For reference, our tested guide to the best bones for beef broth covers which cuts and sources produce the most gelatin-rich results.

FAQs

Can you overcook beef bone broth?

Yes. Simmering past 48 hours can turn the gelatin into amino acids that give the broth an unpleasant, flat taste. The 24-hour mark is the sweet spot for beef bones. If you go beyond that, the texture thins rather than thickens, and the flavor fades.

Do you need to peel the vegetables before adding them?

No. Onion skins and carrot peels add color and earthy notes to the broth. Wash them well to remove dirt, but peeling is wasted effort. The solids get strained out at the end anyway, so rough chopping with skins on is the standard approach among experienced cooks.

Why is my bone broth not gelling in the fridge?

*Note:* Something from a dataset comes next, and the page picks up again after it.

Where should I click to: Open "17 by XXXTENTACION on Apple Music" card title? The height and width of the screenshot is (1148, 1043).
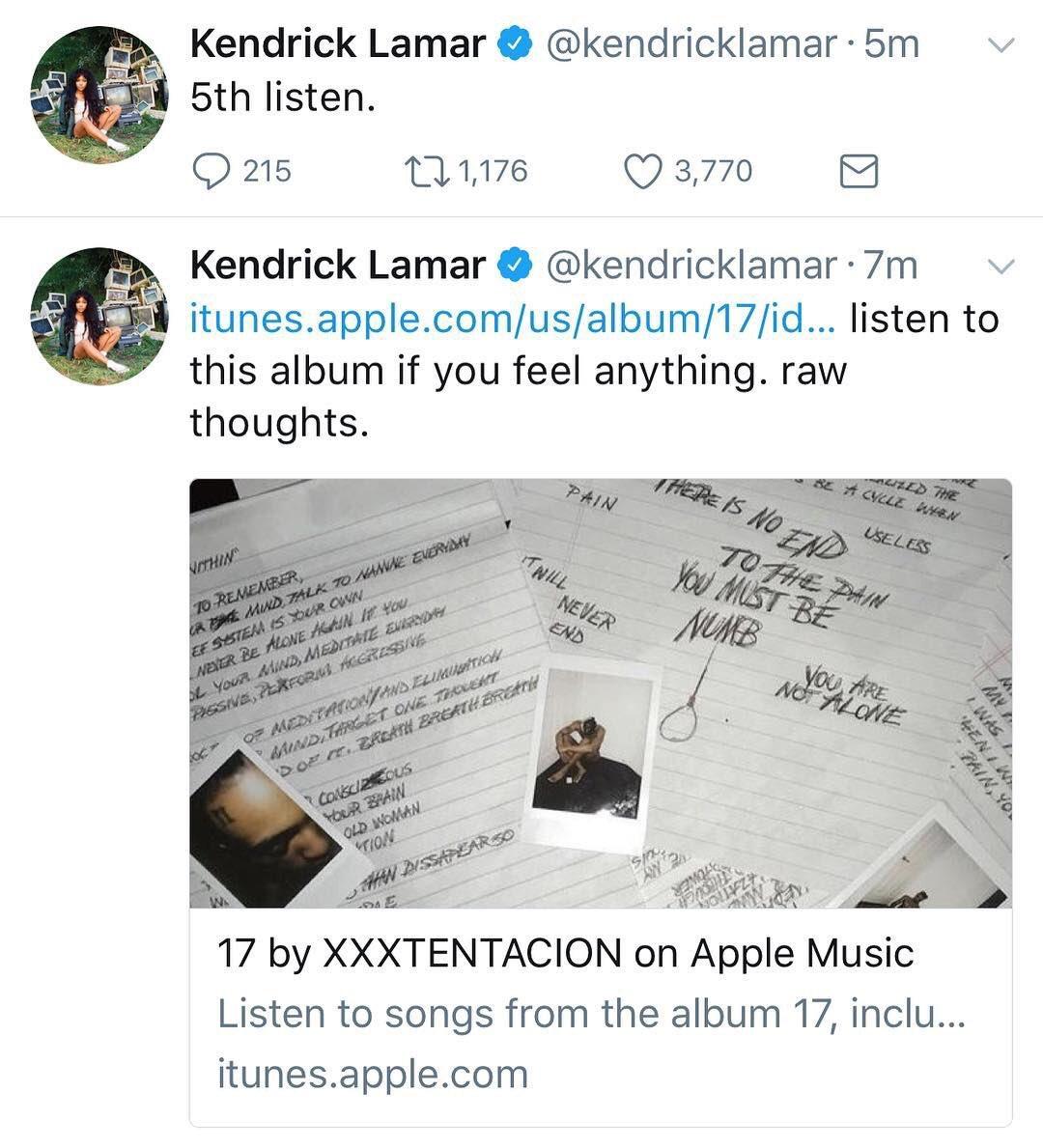click(565, 954)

Two main causes: not enough collagen-heavy bones (marrow and knucklebones) in the mix, or the simmer was too short. You need at least 12 hours for the collagen to break down into gelatin fully. A long simmer with the right bone mix produces that jiggle every time.

Can you reuse bones for a second batch?

You can, but the second batch will be much thinner. After a 24-hour cook, most of the collagen and minerals are already extracted. The second batch works best for cooking grains or as a weak soup base. Add fresh aromatics and a tablespoon of vinegar to help pull what little collagen remains.

Is it safe to leave bone broth simmering overnight?

Yes, on the stove at a gentle simmer or in a slow cooker on Low. The sustained heat stays above the food-safety zone, and low oxygen under the lid prevents spoilage. Make sure the water level stays above the bones — set an alarm to check it, or use a slow cooker whose low temperature rarely needs topping off.